Joy cultive également deux autres plantes dont les racines sont utilisées pour la cuisine mais aussi pour la médecine ayurvédique : le curcuma et le gingembre. Leur feuillage est très vert, cela fait un très beau décor devant la maison de mes voisins.

Le curcuma,

മഞ്ഞളും      

maññaḷ, en malayalam, est très utilisé dans toutes les cuisines du Kerala. Cette racine jaune orangée a une cotte énorme, elle apporte la couleur aux plats, même si elle n’a pas de goût prononcé. On lui prête des vertus importantes, elle permet de lutter contre les maladies des articulations et d’avoir des vertus anticancéreuses.

Joy a le mérite de faire de la culture biologique, ce qui fait que les racines sont de qualité.

Un très bel article a été fait par le petit journal de Chennai, petit frère du journal de Bombay, avec qui nous avons le bonheur d’échanger dans un partenariat très amical. Annick Jourdaine présente le curcuma avec beaucoup de précision.

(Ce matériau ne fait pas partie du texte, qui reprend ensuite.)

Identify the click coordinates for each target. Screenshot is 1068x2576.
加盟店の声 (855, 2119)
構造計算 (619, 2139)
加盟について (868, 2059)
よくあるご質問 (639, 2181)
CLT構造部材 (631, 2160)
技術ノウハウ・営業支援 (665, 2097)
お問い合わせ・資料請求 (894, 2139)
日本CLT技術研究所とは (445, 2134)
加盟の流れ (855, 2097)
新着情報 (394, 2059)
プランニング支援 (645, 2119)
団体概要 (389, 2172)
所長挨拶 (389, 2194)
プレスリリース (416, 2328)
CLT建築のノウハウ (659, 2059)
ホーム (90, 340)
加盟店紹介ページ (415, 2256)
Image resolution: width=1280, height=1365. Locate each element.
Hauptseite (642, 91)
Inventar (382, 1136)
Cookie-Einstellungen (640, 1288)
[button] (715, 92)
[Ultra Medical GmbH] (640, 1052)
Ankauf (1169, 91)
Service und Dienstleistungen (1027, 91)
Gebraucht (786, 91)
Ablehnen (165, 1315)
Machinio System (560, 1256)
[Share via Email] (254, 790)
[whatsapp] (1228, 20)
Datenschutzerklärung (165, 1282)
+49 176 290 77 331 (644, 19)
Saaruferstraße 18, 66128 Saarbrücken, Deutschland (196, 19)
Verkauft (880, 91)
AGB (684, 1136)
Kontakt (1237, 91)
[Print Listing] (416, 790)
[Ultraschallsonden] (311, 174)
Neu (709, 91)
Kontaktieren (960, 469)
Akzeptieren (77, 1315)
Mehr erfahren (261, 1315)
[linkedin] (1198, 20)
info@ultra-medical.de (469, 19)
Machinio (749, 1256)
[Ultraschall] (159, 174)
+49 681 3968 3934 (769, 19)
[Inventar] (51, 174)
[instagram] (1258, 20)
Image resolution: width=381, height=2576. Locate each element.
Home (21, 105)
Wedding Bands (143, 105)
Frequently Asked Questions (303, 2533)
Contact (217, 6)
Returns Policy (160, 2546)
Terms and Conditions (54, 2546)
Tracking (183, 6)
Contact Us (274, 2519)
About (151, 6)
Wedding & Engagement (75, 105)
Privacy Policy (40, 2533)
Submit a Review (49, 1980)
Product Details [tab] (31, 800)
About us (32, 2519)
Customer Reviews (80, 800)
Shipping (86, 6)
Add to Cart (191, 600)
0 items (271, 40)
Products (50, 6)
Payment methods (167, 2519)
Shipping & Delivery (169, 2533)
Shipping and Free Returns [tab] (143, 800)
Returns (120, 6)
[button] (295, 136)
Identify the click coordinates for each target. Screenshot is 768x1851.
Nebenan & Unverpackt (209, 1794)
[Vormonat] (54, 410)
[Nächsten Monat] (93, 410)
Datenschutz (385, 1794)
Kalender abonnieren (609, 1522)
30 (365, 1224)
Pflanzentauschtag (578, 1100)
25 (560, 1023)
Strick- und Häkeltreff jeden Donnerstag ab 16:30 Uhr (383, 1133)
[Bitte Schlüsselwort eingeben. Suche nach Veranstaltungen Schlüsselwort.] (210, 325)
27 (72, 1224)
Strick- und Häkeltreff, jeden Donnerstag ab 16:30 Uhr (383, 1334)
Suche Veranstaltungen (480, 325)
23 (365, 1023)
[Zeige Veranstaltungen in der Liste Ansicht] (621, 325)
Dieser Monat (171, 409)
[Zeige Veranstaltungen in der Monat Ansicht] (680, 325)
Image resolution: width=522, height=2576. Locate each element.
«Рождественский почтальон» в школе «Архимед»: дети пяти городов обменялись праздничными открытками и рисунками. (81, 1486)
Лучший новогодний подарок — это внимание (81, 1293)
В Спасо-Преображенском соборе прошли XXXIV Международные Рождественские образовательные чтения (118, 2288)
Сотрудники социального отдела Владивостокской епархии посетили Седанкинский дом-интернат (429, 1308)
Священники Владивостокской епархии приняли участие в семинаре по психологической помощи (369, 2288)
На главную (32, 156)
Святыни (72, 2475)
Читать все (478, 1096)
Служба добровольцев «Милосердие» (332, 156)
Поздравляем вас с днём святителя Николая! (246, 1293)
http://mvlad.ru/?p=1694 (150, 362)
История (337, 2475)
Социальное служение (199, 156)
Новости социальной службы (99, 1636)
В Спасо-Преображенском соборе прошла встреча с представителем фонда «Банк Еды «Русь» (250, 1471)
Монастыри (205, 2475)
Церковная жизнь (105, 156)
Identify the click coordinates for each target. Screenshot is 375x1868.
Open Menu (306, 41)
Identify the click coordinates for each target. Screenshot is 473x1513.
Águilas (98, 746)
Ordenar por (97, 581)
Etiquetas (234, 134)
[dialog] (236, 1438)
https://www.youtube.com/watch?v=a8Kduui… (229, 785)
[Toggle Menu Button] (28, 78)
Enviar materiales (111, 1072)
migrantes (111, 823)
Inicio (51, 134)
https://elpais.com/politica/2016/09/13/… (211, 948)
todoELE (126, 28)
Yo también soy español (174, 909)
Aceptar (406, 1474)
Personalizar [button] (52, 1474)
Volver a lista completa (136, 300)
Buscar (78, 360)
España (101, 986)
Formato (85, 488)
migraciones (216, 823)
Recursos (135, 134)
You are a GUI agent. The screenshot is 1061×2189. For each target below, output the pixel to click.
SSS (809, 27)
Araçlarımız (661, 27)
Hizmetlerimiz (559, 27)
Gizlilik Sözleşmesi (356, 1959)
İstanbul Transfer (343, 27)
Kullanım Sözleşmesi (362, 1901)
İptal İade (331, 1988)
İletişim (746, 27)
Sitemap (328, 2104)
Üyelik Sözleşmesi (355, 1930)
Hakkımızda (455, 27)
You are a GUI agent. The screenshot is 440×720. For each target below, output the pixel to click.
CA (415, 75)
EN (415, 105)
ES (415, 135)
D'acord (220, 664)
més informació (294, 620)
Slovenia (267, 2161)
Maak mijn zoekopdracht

Le gingembre, inchi en malayalam, (ce qui signifie racine), comme le curcuma, est reconnu pour ses vertus culinaires et ses vertus médicinales. On lui prête également des vertus énergisantes, quoi qu’il en soit, il fait partie intégrale de la cuisine au Kerala et personne ne se plaint du goût et de la qualité de cette cuisine. On en redemande.

Chers enfants, voilà que je vous invite à cultiver votre jardin en pensant à toutes ces plantes dont les racines sont pleines de saveurs.